What is needed |
Copy the items word for word, beginning with the first line and ending after the line that contains "pyautogui.click(x=45, y=54)".

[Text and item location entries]
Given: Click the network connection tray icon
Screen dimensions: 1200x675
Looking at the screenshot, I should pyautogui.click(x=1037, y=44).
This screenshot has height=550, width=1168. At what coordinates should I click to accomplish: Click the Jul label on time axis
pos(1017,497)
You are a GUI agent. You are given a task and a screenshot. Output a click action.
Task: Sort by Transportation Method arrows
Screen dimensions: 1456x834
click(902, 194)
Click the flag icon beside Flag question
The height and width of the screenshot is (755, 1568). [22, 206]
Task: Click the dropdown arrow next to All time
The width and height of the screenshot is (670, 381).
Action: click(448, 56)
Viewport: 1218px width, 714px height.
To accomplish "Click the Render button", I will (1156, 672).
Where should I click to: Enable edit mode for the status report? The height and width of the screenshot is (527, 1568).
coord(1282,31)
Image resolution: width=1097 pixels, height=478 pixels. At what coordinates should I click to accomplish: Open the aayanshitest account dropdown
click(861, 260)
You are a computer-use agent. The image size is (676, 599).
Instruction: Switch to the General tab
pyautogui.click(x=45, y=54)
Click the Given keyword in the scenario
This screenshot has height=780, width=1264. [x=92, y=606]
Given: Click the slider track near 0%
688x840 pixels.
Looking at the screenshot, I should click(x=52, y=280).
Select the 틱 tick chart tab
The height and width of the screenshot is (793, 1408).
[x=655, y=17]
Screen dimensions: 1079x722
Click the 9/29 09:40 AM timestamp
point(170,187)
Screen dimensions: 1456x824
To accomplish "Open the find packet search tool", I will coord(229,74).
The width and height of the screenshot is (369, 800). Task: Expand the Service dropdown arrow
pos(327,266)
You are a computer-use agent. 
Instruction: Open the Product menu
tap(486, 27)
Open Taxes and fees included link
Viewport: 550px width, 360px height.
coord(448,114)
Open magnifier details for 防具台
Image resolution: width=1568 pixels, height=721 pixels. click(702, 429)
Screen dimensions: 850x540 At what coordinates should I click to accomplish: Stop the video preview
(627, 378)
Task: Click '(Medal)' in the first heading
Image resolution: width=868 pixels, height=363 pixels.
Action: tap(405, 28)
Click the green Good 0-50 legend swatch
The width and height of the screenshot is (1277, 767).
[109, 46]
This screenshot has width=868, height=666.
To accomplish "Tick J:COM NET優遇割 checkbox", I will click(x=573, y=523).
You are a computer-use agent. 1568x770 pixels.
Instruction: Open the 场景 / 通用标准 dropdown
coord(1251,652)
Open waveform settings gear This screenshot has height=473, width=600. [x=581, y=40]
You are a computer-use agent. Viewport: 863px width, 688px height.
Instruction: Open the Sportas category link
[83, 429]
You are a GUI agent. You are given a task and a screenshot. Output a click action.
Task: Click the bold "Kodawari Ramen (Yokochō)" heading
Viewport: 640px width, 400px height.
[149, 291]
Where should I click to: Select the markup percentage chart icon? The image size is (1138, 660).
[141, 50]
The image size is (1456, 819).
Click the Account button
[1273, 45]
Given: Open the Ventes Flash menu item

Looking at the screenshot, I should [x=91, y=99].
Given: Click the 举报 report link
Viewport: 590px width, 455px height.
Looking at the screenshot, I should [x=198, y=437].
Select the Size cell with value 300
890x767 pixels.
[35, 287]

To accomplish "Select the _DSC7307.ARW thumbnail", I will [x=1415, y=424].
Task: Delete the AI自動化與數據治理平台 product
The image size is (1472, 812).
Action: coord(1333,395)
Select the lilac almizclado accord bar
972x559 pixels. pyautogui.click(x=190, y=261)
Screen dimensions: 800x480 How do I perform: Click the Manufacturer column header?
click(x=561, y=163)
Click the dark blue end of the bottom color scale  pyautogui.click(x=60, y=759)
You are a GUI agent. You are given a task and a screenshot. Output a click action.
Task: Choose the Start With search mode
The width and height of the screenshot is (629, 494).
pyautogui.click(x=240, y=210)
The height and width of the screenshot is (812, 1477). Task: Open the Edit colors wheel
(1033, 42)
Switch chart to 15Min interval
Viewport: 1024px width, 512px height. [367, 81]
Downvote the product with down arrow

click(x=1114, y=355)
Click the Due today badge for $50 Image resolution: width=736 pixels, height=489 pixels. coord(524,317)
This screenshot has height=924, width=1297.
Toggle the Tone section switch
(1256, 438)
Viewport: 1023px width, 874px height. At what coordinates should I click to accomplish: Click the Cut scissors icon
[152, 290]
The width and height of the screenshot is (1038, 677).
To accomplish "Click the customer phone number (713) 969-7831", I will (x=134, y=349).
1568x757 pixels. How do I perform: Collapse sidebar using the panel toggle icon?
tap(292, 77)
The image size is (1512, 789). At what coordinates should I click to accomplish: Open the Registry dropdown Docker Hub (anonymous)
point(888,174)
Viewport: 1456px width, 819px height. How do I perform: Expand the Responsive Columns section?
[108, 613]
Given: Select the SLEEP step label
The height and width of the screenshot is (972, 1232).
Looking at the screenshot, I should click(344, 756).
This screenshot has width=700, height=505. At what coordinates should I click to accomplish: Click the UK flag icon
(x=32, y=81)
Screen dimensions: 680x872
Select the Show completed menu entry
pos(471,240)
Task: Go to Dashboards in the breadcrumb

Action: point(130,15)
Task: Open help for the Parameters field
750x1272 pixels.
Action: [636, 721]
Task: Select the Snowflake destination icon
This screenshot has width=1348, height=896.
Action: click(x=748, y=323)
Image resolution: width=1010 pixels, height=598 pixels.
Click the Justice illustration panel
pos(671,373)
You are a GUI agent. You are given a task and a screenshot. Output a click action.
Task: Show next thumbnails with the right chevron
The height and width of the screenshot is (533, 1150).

Response to the exercise |
Given: Click the network connection tray icon
Screen dimensions: 1200x675
Looking at the screenshot, I should pyautogui.click(x=1037, y=44).
This screenshot has height=550, width=1168. At what coordinates should I click to accomplish: Click the Jul label on time axis
pos(1017,497)
You are a GUI agent. You are given a task and a screenshot. Output a click action.
Task: Sort by Transportation Method arrows
Screen dimensions: 1456x834
click(902, 194)
Click the flag icon beside Flag question
The height and width of the screenshot is (755, 1568). [22, 206]
Task: Click the dropdown arrow next to All time
The width and height of the screenshot is (670, 381).
Action: click(448, 56)
Viewport: 1218px width, 714px height.
To accomplish "Click the Render button", I will (1156, 672).
Where should I click to: Enable edit mode for the status report? The height and width of the screenshot is (527, 1568).
coord(1282,31)
Image resolution: width=1097 pixels, height=478 pixels. At what coordinates should I click to accomplish: Open the aayanshitest account dropdown
click(861, 260)
You are a computer-use agent. The image size is (676, 599).
Instruction: Switch to the General tab
pyautogui.click(x=45, y=54)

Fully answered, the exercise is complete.